DARPA is close to completing a visually oriented environment that's designed to give cyber warriors instantaneous knowledge of a network attack. Under development since 2012, Plan-X marks the DoD's first major attempt to create a cyber battle space, fundamentally shifting the way the agency addresses and responds to network attacks.

"PlanX is needed to help military commanders, planners and operators synchronize and collaborate in order to understand, plan and execute cyber operations in real time," said Frank Pound, DARPA's Plan-X project manager. According to Pound, Plan-X will also reduce mission planning timelines, support scalable missions, facilitate access to relevant vantage points, provide effective situational awareness and collaboration and increase trust and confidence in missions via grounded metrics and a quantification of capabilities.

Into the field

Plan-X made its public debut in June, joining operators at the annual Cyber Flag and Cyber Guard joint cyber exercises. Plan-X's next big step is set for 2017, when the technology is scheduled for deployment to DoD and U.S. Cyber Command personnel. "As Plan-X successfully transitions to the Department of Defense, the end user would be military operators whose job is to conduct cyber operations," Pound said.

With slightly over a year left for the program, Plan-X has pivoted from a heavy research focus to productization, Pound noted. "We have increased exercise participation with the mindset of testing Plan-X and gaining feedback from outside users to refine the system," he said. "Additionally, we routinely engage with potential transition partners to understand their needs and requirements and adapt Plan-X accordingly."

Plan-X is a completely new, innovative concept that is gaining increased traction across the DoD, Pound said. "It leverages existing investments to amplify and democratize their utility to a much broader pool of new cyber operators," he explained.

Plan-X provides real time cyber battlespace navigation and reasoning along with graphical plan construction. "The data model is navigable in a visual way, similar to how people natively think about relationships between common objects," Pound said. "Under the hood, Plan-X provides a very lightweight on-demand execution environment controlled by a backend system which allows for streamlined storage and retrieval of cyber threat intelligence coming from existing cyber security products the DoD as already deployed," he said.

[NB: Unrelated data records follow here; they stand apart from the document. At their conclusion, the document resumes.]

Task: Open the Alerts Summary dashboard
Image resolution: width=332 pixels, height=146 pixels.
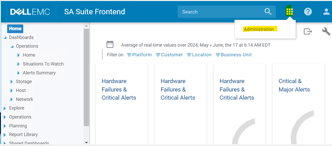Action: (39, 73)
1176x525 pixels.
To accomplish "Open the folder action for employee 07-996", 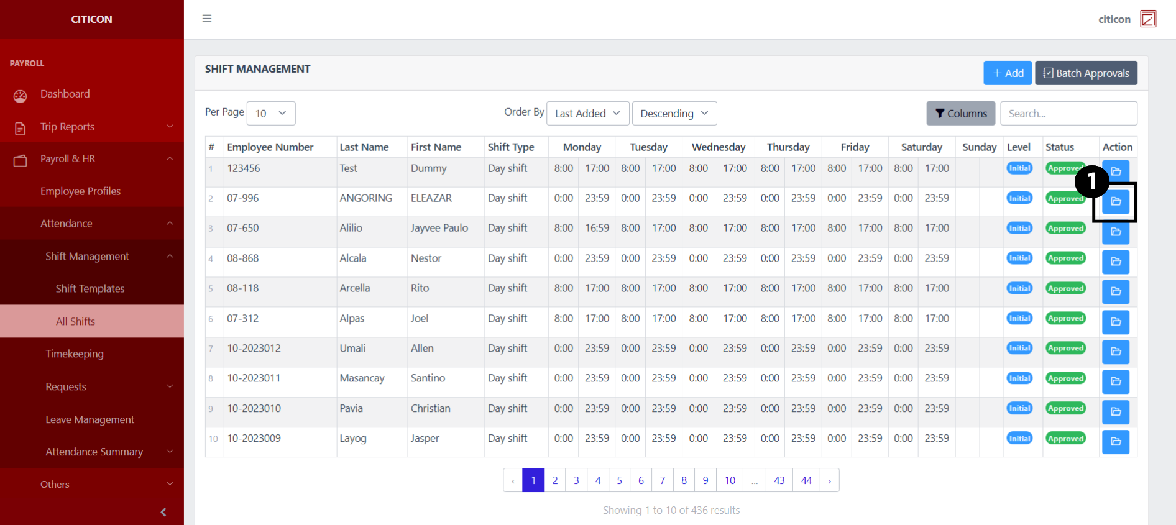I will [1115, 201].
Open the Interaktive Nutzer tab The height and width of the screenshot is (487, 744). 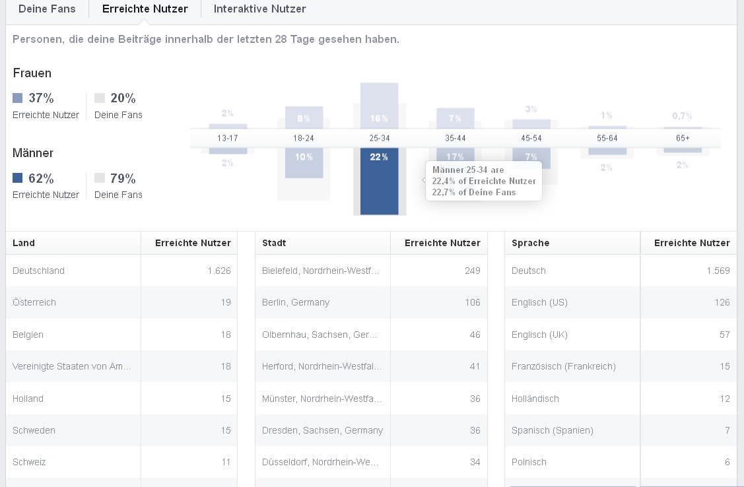pyautogui.click(x=259, y=9)
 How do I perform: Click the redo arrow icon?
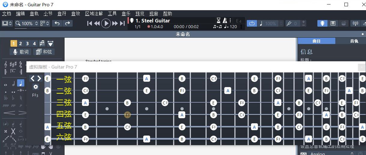(68, 23)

Pound noted that the Plan-X data model was influenced by an executive order that mandated a common way to share cyber threat intelligence between industry, DoD and civilian cyber infrastructure. "Plan-X includes a way to easily integrate existing investments for a common cyber operations platform.

Boosting efficiency and collaboration

Plan-X aims to make the operator's role more efficient and collaborative across cyber mission forces as well as traditional forces. "Plan-X will enable the Cyber Mission Force (CMF) to conduct Title 10 cyberspace operations in a more streamlined and coordinated manner," Pound said. Plan-X is designed to provide the CMF with a suite of capabilities — including hardware and software — to develop and manage a common network of linked capabilities that serve as the operator's platform. "Additionally, it could be integrated into cyberspace operations and support military operations in the air, land and sea domains across all phases of joint campaigns," Pound said.

DARPA plans to fund Plan-X through the end of fiscal year 2017. The agency is currently working with the Army to transition the project to a joint program available to all cyber forces. Since the technology is entirely GOTS-based on open source tools, parts of it could be adapted to civilian agency use as well as to some commercial applications, Pound said.